EXCERTO SELECIONADO
# View full-screen RapidFire



## ct5iul (11 Jan 2017 às 14:08)

Boas Alguém sabe como resolver o problema do  View full-screen RapidFire do wunderground deixou de funcionar a algum tempo.

Já tem tentei com vários browser´s e nada da sempre uma mensagem de erro no incio pensei que fosse da minha estacão  mas reparei que acontece com todas as que estão no wunderground se alguém souber como resolver este problema agradecia.
Também tentei vários flash player e nada 
fica aqui o link do erro
https://www.wunderground.com/swf/Rapid_Fire.swf?station=IAJUDALI2

E uma imagem do que acontece


----------



## SpiderVV (11 Jan 2017 às 19:12)

Parece-me ser um bug no widget do Wunderground, algo está a entrar em "loop" e bloqueia qualquer browser. De qualquer forma, a plataforma Flash será descontinuada em breve, o que deve fazer parte da razão de eles não resolverem o problema. Não deve haver muito a fazer senão esperar que a situação se regularize, ou que façam uma widget nova, que sinceramente já devia ter vindo há muito tempo. Mas decisões de desenvolvimento do Wunderground nem vale a pena discutir.


----------



## ct5iul (24 Jan 2017 às 10:18)

SpiderVV disse:


> Parece-me ser um bug no widget do Wunderground, algo está a entrar em "loop" e bloqueia qualquer browser. De qualquer forma, a plataforma Flash será descontinuada em breve, o que deve fazer parte da razão de eles não resolverem o problema. Não deve haver muito a fazer senão esperar que a situação se regularize, ou que façam uma widget nova, que sinceramente já devia ter vindo há muito tempo. Mas decisões de desenvolvimento do Wunderground nem vale a pena discutir.


Obrigado pela reposta foi o que eu pensei enfim vamos ficar a espera


----------

LISTAGEM
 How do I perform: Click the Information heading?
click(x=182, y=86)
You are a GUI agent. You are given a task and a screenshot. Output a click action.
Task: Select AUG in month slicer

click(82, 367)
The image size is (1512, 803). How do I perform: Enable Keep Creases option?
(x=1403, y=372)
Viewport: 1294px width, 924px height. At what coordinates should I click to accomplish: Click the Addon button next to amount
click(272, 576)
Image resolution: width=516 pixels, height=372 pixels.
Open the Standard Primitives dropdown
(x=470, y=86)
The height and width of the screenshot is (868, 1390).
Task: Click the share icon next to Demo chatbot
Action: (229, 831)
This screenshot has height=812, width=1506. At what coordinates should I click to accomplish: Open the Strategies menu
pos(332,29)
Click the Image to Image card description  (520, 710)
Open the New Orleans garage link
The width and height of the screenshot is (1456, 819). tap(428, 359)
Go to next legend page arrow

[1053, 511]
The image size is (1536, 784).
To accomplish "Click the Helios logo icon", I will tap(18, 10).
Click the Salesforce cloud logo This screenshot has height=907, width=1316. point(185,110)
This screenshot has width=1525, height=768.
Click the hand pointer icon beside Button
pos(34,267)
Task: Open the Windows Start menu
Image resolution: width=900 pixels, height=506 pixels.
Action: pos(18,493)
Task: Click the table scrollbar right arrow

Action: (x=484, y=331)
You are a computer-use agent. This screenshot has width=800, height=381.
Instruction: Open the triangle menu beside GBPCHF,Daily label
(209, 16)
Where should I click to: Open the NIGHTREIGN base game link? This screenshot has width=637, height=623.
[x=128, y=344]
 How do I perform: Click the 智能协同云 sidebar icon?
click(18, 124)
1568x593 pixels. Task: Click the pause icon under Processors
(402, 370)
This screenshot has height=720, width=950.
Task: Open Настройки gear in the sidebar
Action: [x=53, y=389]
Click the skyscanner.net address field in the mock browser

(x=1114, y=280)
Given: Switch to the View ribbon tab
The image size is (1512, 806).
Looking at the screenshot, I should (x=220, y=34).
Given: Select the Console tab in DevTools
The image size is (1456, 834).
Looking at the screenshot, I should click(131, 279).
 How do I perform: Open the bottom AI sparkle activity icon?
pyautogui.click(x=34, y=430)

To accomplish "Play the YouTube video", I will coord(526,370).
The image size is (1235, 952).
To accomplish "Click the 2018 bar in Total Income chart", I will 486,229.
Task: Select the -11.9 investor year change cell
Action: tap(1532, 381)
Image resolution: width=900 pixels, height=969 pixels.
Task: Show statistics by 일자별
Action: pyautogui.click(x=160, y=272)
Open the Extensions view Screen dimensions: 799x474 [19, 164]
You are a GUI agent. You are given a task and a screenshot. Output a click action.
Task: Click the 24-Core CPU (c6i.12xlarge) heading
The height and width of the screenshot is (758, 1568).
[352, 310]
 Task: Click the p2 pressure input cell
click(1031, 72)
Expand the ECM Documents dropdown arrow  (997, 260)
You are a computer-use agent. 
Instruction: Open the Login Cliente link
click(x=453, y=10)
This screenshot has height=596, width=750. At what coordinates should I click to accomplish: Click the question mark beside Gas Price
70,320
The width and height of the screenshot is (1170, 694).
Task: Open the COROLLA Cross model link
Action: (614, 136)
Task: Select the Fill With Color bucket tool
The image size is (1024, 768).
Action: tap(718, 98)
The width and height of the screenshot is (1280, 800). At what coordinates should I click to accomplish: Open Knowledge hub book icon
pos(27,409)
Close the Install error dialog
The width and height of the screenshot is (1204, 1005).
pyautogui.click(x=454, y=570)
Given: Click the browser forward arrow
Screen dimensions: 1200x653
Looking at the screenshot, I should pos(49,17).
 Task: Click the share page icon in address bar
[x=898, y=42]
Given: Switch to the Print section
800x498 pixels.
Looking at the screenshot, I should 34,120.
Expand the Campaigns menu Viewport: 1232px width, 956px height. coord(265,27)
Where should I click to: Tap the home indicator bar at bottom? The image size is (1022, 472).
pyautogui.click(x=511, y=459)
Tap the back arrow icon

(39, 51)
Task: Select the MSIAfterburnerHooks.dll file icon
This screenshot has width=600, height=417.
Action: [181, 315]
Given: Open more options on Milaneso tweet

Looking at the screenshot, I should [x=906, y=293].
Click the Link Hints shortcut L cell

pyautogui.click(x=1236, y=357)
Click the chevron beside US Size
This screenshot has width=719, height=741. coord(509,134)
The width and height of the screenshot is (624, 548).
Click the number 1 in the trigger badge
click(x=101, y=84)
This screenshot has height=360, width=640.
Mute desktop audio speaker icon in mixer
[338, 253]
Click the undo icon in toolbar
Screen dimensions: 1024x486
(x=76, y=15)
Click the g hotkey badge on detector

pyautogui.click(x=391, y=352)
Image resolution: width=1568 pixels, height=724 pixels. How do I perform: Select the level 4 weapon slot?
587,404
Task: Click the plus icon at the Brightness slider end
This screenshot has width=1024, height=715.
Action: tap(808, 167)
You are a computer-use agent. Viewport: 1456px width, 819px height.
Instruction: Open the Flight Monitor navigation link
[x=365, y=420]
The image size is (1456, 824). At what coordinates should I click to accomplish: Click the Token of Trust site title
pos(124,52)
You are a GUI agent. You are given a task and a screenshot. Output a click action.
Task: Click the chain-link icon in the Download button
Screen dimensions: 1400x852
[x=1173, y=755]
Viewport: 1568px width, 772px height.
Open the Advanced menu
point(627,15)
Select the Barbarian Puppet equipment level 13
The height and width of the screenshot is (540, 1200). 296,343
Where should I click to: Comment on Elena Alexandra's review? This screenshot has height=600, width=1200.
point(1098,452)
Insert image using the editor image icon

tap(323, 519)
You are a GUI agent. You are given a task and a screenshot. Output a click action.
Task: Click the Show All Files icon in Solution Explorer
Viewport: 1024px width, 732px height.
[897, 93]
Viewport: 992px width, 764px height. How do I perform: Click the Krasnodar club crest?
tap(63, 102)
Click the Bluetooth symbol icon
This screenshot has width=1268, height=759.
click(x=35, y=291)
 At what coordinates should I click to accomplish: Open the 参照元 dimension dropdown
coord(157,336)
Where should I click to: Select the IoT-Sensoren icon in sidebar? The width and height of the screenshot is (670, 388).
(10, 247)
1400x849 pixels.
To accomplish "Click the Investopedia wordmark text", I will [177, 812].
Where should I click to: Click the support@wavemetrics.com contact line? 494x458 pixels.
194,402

ENUNCIADO 1
Indica a data e a hora de cada uma das mensagens publicadas no tópico sobre o RapidFire.
ENUNCIADO 2
Reproduz sem alterações o trecho do tópico sobre o RapidFire desde "Já tem tentei" até "2017 às 19:12)".

RESOLUÇÃO 1
11 Jan 2017 às 14:08
11 Jan 2017 às 19:12
24 Jan 2017 às 10:18

RESOLUÇÃO 2
Já tem tentei com vários browser´s e nada da sempre uma mensagem de erro no incio pensei que fosse da minha estacão  mas reparei que acontece com todas as que estão no wunderground se alguém souber como resolver este problema agradecia.
Também tentei vários flash player e nada 
fica aqui o link do erro
https://www.wunderground.com/swf/Rapid_Fire.swf?station=IAJUDALI2

E uma imagem do que acontece


----------



## SpiderVV (11 Jan 2017 às 19:12)